Historical population
| Census | Pop. | Note | %± |
| 1910 | 207 |  | — |
| 1920 | 300 |  | 44.9% |
| 1930 | 296 |  | −1.3% |
| 1940 | 373 |  | 26.0% |
| 1950 | 404 |  | 8.3% |
| 1960 | 514 |  | 27.2% |
| 1970 | 459 |  | −10.7% |
| 1980 | 512 |  | 11.5% |
| 1990 | 368 |  | −28.1% |
| 2000 | 351 |  | −4.6% |
| 2010 | 327 |  | −6.8% |
| 2020 | 309 |  | −5.5% |
U.S. Decennial Census

===2010 census===
As of the census of 2010, there were 327 people, 153 households, and 94 families residing in the town. The population density was 375.9 PD/sqmi. There were 177 housing units at an average density of 203.4 /sqmi. The racial makeup of the town was 97.6% White, 0.6% African American, 0.6% Native American, 0.6% from other races, and 0.6% from two or more races. Hispanic or Latino people of any race were 1.8% of the population.

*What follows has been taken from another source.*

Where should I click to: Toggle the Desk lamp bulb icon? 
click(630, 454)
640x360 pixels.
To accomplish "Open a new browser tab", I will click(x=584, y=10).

There were 153 households, of which 20.3% had children under the age of 18 living with them, 52.3% were married couples living together, 5.2% had a female householder with no husband present, 3.9% had a male householder with no wife present, and 38.6% were non-families. 33.3% of all households were made up of individuals, and 14.4% had someone living alone who was 65 years of age or older. The average household size was 2.14 and the average family size was 2.74.

The median age in the town was 51.3 years. 20.8% of residents were under the age of 18; 4.6% were between the ages of 18 and 24; 16% were from 25 to 44; 35.1% were from 45 to 64; and 23.5% were 65 years of age or older. The gender makeup of the town was 51.7% male and 48.3% female.

===2000 census===
As of the census of 2000, there were 351 people, 151 households, and 94 families residing in the town. The population density was 428.7 people per square mile (165.3/km^{2}). There were 188 housing units at an average density of 229.6 per square mile (88.5/km^{2}). The racial makeup of the town was 97.15% White, 0.28% Native American, 0.28% Pacific Islander, 0.85% from other races, and 1.42% from two or more races. Hispanic or Latino peopleof any race were 2.56% of the population.

There were 151 households, out of which 27.2% had children under the age of 18 living with them, 56.3% were married couples living together, 4.6% had a female householder with no husband present, and 37.1% were non-families. 32.5% of all households were made up of individuals, and 15.9% had someone living alone who was 65 years of age or older. The average household size was 2.32 and the average family size was 3.00.

In the town, the population was spread out, with 24.8% under the age of 18, 5.4% from 18 to 24, 24.8% from 25 to 44, 28.5% from 45 to 64, and 16.5% who were 65 years of age or older. The median age was 40 years. For every 100 females, there were 106.5 males. For every 100 females age 18 and over, there were 95.6 males.

The median income for a household in the town was $29,167, and the median income for a family was $31,953. Males had a median income of $21,250 versus $18,125 for females. The per capita income for the town was $12,030. About 5.8% of families and 10.9% of the population were below the poverty line, including 11.6% of those under age 18 and 14.9% of those age 65 or over.

==Economy==
The economy is dependent on oil and gas production, agriculture, and tourism. The town is 80 miles away from the East Entrance to Yellowstone National Park.

==Government==
Meeteetse has a mayor and town council. There are four council members. The positions are non-partisan and the terms are four years. J.W. "Bill" Yetter is mayor. His term ends in 2026.

==Arts and culture==
The Vic Payne Studio and Gallery features a variety of artists and a variety of mediums. It is located in the restored Mercantile. The Meeteetse Museums have local history, the Charles Belden Museum of Western Photography, and various historical buildings.

Meeteetse has a public library, a branch of the Park County Library System.

==Education==
Public education in the town of Meeteetse is provided by Park County School District #16. Meeteetse School, a K–12 campus, serves the town.

==Nature==
Meeteetse was where the last known wild population of black-footed ferrets was discovered in 1981. All black-footed ferrets on earth are descended from this group of about 130, which had dwindled to 18 individuals by 1985. They were all captured, and seven of those managed to breed, thus saving the species.